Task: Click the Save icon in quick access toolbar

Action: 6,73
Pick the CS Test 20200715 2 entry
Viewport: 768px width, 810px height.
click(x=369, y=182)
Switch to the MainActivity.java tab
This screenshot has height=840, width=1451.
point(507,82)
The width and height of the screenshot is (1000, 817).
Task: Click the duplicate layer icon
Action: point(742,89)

Task goal:
Can you revise the records above so that "quick access toolbar" becomes "title bar" while every other part stays the same?

Correct output:
Task: Click the Save icon in title bar

Action: 6,73
Pick the CS Test 20200715 2 entry
Viewport: 768px width, 810px height.
click(x=369, y=182)
Switch to the MainActivity.java tab
This screenshot has height=840, width=1451.
point(507,82)
The width and height of the screenshot is (1000, 817).
Task: Click the duplicate layer icon
Action: point(742,89)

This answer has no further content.